EXERCISE: Your answer should be one number: the count of lines in these entries that hold the word "Taped".

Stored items
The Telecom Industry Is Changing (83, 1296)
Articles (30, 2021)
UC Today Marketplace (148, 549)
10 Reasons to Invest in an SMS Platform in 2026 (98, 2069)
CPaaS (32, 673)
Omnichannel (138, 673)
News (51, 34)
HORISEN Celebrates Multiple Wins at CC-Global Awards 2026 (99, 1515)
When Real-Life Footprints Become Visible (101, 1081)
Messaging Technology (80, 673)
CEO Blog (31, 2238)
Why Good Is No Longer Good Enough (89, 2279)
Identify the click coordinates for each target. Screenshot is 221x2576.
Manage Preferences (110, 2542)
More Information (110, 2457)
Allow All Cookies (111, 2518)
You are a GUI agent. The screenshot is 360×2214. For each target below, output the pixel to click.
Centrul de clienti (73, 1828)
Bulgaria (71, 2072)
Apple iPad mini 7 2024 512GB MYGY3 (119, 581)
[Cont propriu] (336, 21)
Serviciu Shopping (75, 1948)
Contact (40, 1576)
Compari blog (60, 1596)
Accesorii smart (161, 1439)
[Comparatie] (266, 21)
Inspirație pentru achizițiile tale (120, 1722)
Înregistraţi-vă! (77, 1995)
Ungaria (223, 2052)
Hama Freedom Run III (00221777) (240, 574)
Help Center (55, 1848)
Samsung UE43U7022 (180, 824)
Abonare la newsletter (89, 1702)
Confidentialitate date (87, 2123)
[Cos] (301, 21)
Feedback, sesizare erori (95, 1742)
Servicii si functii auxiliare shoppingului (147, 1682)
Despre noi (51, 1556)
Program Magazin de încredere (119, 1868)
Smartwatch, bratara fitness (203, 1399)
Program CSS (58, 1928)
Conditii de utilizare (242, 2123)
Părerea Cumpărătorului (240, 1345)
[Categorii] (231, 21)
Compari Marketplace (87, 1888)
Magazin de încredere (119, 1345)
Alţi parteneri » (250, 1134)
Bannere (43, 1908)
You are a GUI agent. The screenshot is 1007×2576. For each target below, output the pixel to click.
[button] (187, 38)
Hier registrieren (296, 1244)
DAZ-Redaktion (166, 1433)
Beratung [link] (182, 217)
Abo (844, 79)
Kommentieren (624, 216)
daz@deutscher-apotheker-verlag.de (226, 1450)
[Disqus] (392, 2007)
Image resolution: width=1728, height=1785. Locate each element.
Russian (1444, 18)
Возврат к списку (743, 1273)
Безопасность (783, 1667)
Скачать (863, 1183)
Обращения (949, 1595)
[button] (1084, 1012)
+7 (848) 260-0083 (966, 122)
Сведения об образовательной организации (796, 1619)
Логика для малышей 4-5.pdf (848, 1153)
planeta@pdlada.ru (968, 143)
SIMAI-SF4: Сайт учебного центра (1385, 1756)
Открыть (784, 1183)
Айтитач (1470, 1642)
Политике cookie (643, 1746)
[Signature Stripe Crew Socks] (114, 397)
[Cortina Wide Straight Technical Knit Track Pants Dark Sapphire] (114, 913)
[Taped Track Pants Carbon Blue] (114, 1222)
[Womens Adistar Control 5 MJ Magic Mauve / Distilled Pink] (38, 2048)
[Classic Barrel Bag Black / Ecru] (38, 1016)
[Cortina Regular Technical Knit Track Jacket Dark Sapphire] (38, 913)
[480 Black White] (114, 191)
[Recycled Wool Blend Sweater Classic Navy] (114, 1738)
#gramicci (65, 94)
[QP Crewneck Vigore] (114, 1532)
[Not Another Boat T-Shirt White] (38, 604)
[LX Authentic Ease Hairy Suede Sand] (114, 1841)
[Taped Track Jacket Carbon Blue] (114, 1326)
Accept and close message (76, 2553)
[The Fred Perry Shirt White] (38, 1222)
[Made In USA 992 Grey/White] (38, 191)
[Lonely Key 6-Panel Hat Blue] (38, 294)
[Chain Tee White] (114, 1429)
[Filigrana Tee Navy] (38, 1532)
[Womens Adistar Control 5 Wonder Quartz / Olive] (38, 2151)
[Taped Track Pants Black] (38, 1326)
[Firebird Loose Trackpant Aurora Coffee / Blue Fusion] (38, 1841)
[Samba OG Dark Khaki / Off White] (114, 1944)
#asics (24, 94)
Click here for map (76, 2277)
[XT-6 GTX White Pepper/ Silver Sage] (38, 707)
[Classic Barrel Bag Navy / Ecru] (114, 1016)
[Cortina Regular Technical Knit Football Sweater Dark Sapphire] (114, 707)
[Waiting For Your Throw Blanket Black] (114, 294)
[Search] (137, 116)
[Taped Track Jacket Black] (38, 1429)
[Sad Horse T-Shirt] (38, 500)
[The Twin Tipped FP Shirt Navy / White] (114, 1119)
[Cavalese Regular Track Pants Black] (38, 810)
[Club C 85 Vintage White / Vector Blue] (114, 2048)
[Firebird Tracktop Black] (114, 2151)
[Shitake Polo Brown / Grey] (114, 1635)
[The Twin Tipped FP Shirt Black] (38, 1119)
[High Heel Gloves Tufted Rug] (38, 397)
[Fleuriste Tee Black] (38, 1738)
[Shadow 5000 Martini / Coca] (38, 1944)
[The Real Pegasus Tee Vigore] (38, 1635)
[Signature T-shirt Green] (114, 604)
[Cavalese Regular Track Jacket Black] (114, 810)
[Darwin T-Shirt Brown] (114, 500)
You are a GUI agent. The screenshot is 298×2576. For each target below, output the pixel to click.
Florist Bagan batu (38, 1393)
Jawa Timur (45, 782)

YOUR RESPONSE: 4